For some time I’ve been thinking about the Book of Titus and Paul’s command to establish elders in every city. I began to realize that elders are God’s way to reach a decadent culture. All of a sudden, it began to jell. In Crete the culture was depraved, and in the midst of that Paul did not suggest a program, he didn’t direct Titus to start a parachurch model. He told Titus to set men in place. It is not a program, it is a person— an elder!

As part of the Church, broken and confused as we are, we need relationships desperately.  When I’m depressed or manic, handicapped or not– God’s grace almost always comes through an elder or godly brother or sister.  We are built specifically for that purpose. They do things which none can do.  They are “marble pillars” in our Father’s house. I love and respect them, even if they are wrong. (Which isn’t often.)

Now I believe in programs. They often have a good function in the activity of the local church. But we have a tendency to view them as an answer or solution to the need of the moment. We should however, look to God’s way or plan, which I believe is Godly elders.

Its not a plan, but a man. Throughout Israel’s history, Godly men and women have stood up to bless the Kingdom. Their faith, love, and humility directed victory and revival for the people of God. We seem to have this tendency to want to bring in a fresh program (and there is quite a few) to do what we think will fix a problem (which may be real, or not). They are usually quite witty and clever, and can be reduced to a “Powerpoint” presentation.

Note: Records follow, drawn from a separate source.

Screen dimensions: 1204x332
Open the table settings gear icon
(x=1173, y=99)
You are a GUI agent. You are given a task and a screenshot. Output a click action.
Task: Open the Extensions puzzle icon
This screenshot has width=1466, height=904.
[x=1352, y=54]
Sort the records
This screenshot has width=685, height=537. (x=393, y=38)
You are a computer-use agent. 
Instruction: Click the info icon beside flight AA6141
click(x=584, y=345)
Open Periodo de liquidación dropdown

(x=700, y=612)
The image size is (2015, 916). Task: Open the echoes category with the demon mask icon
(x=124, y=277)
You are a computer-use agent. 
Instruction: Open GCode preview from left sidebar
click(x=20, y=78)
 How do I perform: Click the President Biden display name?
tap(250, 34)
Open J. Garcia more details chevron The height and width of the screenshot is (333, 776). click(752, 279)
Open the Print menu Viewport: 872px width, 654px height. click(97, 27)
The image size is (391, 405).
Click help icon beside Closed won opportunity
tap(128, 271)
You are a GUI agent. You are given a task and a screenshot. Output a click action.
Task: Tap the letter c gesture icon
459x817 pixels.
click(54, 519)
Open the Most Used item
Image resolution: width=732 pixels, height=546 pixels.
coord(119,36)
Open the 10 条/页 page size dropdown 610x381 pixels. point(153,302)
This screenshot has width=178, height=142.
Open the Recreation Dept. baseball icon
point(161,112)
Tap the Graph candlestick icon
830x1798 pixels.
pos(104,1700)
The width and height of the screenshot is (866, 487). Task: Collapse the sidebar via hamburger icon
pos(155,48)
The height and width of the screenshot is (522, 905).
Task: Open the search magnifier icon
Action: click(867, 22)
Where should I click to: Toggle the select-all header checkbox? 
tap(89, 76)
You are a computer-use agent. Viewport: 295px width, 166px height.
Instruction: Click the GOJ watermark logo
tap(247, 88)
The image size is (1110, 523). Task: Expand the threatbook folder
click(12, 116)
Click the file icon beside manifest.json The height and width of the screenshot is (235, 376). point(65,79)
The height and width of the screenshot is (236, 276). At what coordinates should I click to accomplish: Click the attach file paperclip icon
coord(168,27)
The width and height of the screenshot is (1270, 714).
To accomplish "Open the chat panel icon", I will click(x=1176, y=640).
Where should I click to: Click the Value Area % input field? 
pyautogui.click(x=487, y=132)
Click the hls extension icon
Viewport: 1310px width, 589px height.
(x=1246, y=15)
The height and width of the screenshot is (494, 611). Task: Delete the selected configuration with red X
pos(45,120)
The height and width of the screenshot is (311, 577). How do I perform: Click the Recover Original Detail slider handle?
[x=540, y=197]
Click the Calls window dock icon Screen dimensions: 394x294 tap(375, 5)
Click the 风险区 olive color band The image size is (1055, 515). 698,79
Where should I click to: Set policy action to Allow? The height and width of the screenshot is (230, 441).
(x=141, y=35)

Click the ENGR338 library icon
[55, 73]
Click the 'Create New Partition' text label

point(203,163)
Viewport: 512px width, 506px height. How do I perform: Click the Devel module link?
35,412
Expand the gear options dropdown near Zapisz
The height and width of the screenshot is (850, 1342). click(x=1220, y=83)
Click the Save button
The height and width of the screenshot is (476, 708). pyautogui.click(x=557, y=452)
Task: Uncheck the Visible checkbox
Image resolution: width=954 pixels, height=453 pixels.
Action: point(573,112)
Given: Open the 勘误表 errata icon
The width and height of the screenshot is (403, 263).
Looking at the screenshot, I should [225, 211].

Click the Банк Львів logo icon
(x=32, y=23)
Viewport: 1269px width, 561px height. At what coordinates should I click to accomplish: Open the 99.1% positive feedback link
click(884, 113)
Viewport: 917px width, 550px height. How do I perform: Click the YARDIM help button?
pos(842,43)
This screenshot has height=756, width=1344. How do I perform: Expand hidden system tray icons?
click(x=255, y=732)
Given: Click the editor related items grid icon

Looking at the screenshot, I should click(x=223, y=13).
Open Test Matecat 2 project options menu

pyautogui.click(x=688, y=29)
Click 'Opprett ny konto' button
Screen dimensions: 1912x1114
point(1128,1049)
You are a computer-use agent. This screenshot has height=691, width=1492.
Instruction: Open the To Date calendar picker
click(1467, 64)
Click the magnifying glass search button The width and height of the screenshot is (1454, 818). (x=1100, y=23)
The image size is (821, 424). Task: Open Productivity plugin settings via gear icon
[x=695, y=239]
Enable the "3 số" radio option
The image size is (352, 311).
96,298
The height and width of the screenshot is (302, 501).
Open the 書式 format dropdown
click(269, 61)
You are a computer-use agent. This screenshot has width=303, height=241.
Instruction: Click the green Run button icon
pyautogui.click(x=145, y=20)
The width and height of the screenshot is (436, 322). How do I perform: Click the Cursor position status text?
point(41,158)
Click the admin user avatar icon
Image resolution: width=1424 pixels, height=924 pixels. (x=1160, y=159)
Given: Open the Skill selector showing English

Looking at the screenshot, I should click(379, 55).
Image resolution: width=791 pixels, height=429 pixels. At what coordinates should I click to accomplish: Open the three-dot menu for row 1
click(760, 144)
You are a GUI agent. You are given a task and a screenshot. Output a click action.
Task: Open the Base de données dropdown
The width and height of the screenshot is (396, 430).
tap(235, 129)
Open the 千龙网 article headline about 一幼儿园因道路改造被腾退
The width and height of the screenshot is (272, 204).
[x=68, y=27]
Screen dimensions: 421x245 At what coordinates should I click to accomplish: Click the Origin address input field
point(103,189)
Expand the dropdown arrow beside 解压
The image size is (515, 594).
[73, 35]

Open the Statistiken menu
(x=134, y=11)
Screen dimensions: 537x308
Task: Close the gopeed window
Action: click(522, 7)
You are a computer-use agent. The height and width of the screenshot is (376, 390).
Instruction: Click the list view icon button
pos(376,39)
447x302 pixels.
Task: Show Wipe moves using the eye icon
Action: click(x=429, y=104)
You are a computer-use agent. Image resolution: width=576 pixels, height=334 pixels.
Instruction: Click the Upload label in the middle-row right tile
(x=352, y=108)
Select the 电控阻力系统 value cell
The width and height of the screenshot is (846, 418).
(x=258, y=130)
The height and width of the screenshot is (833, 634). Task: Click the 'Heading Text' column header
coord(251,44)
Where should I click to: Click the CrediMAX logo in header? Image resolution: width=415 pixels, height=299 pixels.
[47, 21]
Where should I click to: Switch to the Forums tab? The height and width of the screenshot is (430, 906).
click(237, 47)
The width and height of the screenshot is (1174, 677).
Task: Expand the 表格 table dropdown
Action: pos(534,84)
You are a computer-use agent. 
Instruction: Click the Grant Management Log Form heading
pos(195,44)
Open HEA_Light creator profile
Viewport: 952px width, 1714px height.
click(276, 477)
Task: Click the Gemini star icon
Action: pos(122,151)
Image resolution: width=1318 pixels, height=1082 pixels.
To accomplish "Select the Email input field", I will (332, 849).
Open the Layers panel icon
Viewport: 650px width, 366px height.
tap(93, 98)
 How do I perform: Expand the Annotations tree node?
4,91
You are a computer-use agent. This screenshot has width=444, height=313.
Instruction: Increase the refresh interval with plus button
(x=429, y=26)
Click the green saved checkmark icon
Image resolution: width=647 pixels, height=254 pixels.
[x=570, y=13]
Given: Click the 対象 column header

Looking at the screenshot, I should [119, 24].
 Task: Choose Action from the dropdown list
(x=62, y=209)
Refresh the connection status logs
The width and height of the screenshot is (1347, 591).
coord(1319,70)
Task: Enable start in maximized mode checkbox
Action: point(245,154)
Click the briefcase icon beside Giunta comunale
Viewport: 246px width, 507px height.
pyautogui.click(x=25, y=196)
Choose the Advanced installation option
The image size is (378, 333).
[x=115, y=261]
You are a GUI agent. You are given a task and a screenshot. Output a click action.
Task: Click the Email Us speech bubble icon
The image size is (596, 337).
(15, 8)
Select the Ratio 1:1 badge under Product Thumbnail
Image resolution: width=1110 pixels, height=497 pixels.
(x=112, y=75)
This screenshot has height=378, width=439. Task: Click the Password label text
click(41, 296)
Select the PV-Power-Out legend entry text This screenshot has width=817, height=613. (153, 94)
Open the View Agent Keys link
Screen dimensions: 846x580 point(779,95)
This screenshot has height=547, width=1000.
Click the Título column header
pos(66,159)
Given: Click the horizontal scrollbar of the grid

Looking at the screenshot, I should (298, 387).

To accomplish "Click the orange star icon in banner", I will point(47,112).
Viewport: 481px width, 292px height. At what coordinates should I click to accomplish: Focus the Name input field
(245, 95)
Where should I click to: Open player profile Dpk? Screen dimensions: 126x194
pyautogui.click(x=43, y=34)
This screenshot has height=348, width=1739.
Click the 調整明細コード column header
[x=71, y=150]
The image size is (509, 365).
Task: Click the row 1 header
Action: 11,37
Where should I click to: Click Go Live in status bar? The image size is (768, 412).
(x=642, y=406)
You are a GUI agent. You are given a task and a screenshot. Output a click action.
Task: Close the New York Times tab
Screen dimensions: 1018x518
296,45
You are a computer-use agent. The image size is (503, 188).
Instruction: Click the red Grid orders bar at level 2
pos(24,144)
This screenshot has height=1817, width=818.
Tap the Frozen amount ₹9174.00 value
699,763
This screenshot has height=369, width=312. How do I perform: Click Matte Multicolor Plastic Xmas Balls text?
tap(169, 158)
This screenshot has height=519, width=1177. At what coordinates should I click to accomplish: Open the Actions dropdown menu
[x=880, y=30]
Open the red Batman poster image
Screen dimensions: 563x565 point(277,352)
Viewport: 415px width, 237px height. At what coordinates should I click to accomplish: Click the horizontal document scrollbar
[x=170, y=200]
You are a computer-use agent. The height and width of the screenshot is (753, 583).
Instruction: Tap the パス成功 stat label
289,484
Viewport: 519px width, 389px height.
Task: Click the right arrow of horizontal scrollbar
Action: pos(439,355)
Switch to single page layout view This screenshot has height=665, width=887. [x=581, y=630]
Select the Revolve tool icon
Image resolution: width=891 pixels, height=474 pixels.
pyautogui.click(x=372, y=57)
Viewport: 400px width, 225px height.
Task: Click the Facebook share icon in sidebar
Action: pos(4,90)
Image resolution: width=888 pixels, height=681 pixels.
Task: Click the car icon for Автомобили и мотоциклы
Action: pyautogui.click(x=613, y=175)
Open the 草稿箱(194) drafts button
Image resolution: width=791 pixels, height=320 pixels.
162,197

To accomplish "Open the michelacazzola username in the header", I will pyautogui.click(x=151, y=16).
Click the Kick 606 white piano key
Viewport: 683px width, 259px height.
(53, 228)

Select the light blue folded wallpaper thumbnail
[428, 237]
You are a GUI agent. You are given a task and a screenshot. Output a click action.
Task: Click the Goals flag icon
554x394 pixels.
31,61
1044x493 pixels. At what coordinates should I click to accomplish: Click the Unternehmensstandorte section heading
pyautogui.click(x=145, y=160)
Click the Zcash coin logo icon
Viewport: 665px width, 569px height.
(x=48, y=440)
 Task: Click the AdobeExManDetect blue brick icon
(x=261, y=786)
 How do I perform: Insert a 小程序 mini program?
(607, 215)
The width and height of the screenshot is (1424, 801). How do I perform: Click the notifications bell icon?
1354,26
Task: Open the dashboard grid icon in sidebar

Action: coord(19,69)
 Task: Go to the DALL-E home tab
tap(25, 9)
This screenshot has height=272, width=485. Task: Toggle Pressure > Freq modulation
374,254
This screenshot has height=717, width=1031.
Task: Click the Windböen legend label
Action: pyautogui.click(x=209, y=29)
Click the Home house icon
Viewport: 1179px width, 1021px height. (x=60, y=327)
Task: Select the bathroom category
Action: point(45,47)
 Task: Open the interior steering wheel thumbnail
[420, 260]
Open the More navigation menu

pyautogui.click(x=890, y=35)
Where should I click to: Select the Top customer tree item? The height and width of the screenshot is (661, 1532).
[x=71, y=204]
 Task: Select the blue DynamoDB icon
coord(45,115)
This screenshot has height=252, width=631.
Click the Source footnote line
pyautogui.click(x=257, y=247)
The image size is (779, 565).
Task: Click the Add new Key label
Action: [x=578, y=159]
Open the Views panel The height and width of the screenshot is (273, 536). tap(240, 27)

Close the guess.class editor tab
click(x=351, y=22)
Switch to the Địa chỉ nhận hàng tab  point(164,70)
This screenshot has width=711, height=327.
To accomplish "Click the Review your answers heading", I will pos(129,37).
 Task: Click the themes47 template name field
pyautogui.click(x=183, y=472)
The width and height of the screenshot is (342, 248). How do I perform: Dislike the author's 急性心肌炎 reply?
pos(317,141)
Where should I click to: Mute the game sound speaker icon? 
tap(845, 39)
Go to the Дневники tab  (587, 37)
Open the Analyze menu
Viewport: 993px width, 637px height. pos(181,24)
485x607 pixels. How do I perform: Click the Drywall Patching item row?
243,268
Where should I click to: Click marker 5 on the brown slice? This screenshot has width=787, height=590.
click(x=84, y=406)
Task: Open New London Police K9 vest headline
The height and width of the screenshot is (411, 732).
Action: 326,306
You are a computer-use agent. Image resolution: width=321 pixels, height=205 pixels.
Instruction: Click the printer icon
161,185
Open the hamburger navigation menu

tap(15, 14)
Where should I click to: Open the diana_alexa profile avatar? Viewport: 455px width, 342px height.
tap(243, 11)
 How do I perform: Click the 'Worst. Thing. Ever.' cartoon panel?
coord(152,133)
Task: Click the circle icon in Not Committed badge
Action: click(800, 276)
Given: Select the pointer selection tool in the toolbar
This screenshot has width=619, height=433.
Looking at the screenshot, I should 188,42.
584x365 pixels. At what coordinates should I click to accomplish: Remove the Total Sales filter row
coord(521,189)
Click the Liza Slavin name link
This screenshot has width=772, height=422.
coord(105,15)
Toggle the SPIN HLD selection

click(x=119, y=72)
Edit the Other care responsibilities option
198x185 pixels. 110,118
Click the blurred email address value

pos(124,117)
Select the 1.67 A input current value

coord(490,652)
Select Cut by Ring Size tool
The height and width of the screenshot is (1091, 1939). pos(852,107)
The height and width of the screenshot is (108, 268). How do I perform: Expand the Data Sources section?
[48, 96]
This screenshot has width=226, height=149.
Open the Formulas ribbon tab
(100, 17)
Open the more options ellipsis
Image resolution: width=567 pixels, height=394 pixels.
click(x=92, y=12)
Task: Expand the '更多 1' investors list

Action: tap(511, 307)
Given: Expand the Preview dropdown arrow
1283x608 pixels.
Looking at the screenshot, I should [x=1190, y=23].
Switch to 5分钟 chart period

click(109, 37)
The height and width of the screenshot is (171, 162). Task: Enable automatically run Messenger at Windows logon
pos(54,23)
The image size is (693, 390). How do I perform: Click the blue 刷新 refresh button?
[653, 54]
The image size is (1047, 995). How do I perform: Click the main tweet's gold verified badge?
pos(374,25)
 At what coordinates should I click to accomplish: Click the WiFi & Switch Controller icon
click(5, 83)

I realized several years ago, that the kingdom of God worked,  and flowed out of relationships. This dramatically changed my thinking. I began to see my personal connections as the way God’s grace would flow. Many churches belong to a denomination. The problem is that is primarily an organizational model, not always a relationship.

I believe that God works through relationships between people touching people. We need to adjust how we view things. The elders that Titus set in place were to be Godly men. They would stand in remarkable contrast to the culture of Crete. They were were to be the way God’s kingdom would touch the church and the lost. (Light vs. darkness metaphor.)

I could be wrong. But at least that is how I read Titus.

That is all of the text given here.